Если мастера дзэн и отвергают высказывания о просветляющем созерцании, то совсем не потому, что стремятся вернуться к примитивности духовных желаний ребенка. Они требуют не только достичь духовной изначальности, но и сохранить ее. Эта изначальность не примитивна (какой бы скромной, простой и наивной она ни была), а продукт невероятно сложного духовного воспитания; она ведет к свободе, для которой нет ничего невозможного. Но дзэн ни в коем случае не пытается принципиально развивать эту противоречащую логике позицию и насильно распространять ее на все области жизни. «Основного» дзэн не знает вообще. Поэтому он не только согласен с тем, что существуют области, в которых высказывания, суждения, планирование и целесообразные действия играют важную роль, но заходит столь далеко, что признает эти формы поведения необходимыми для существования и таким образом одобряет разрушение единства субъекта и объекта, то есть расщепление на субъект и объект — до той грани, за которой оно начинает становиться опасным и непоправимым.

Дальнейшая медитация на основе коана

В нужное время мастер доверит ученику и другие коаны. Не для того, чтобы постепенно дополнять просветление, — ведь его достигают полностью и одномоментно, ибо в каждом коане содержится весь дзэн, — но чтобы сделать его привычным, дать ему закрепиться, затренировать его. Оба старых глаза все еще действуют, и в их распоряжении упражнения, длящиеся всю жизнь. И в то же время с помощью коанов можно определить широкий круг сущего; с этой точки зрения коаны можно даже классифицировать.

Во время медитации ученик уже не повторит старых ошибок. Теперь он не будет искать разумных подходов, потому что благодаря своим неудачам научился отключать мыслительный процесс, как совершенно бесполезный. Возможно, едва приступив к сосредоточению, он вдруг найдет ответ. Решение может буквально свалиться на него, и он в просветленном созерцании «увидит» то, о чем его спрашивают. И тогда он снова обратится к наставнику, чтобы тот подтвердил или отверг его ответ. Он подчиняется приговору мастера, принимая отказ не униженно и послушно, а согласно, как подчиняются судьбе. Возможно, подобная покорность не свойственна ему изначально. Возможно, внутренне он бушует по поводу якобы безграничной проницательности наставника, пока в один прекрасный день не поймет, что не прав. И тогда он добровольно покорится наставнику, чувствуя непоколебимое доверие к нему.

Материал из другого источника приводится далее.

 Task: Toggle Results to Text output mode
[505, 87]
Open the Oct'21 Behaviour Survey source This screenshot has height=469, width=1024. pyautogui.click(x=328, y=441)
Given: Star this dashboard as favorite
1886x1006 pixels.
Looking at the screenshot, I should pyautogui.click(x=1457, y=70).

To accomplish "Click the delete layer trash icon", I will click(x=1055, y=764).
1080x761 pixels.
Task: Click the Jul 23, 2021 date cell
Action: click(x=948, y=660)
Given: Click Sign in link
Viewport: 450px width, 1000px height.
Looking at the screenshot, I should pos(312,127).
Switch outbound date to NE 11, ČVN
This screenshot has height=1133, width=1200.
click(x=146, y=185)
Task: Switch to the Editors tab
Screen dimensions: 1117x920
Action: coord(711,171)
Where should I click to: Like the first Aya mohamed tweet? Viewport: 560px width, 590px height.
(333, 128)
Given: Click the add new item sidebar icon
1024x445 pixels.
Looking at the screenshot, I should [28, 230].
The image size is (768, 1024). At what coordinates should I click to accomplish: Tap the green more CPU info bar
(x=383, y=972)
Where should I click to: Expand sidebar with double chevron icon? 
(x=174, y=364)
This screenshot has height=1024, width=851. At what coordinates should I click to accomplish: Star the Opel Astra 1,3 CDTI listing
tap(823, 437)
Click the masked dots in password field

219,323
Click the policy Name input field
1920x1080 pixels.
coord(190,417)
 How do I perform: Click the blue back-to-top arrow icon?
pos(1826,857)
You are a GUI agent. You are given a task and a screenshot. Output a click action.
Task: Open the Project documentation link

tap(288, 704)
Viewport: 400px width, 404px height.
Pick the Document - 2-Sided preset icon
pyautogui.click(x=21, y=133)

Как мастер «видит», познал ли ученик сатори

Откуда у наставника этот авторитет, которого он не ищет и не требует, а находит, хочет он того или нет? Как ему удается проникнуть в самые глубины души ученика, который в его присутствии замолкает или бормочет что-то бессвязное? Откуда он знает, как он видит, достиг ли ученик сатори? Объяснить это столь же трудно, как и процесс самого сатори.

Еще раз стоит подчеркнуть: просветляющее созерцание таково, что ученик не может дать словесный ответ на содержащийся в коане вопрос, не может облечь его в конкретные понятия. Но даже если предположить, что он сумел его описать и охарактеризовать по аналогии (наверное, это возможно только при наличии многолетнего и самого разнообразного опыта), это бы не произвело впечатления на наставника. Потому что ученик может повторить то, что слышал от других, а значит, симулировать. При очень живой фантазии на основании небольшого количества данных он может объяснить самое основное и только потому, что умеет красиво говорить и считает, что все понимает, выдать себя за того, кто познал сатори.

Чтобы уличить такого владельца великолепного слуха, наставник поступает весьма конкретно: вместо слов он требует реально «увидеть» достижение сатори. А его взгляд, взгляд мастера сатори, обмануть невозможно. У него у самого есть опыт ученичества, потом — многолетний опыт учителя и, наконец, мастера. Но что же видит мастер? Я мог бы обойти этот вопрос, указав, например, на то, что художник, оценивающий работы своих учеников, очень быстро понимает, кто из них рожден быть художником, а кто нет. Он это «видит», а вот каким образом, — этого он никогда не сможет объяснить нехудожнику так, чтобы тот тоже мог увидеть. Вот и мастер дзэн «видит», где настоящее, а не выдуманное сатори. Само собой разумеется, он видит это по каким-то признакам. Хотя мне не под силу это объяснить, я хотел бы все-таки указать на несколько моментов.

Духовная раскрепощенность, которая дает возможность достигнуть сатори, а потом за счет сатори сама укрепляется и приводит к глубокому внутреннему преобразованию, находит свое отражение в телесной раскрепощенности. Она характеризуется не бросающейся в глаза общей окрыленностью, не возбуждением и веселостью (у них может быть совсем другая причина) — просветленный невозмутим, — а совсем незаметными, бесконтрольными движениями. Они не могут быть «сделаны». Другими словами, в буддизме нет типичных поз, которые можно было бы подглядеть и скопировать, то есть нет специальных поз благоговения, покорности, волнения и так далее; одно-единственное исключение: в течение какого-то времени можно имитировать позу медитативного погружения, правда недолго, потому что имитация выдает сама себя — ведь она не приводит к сатори.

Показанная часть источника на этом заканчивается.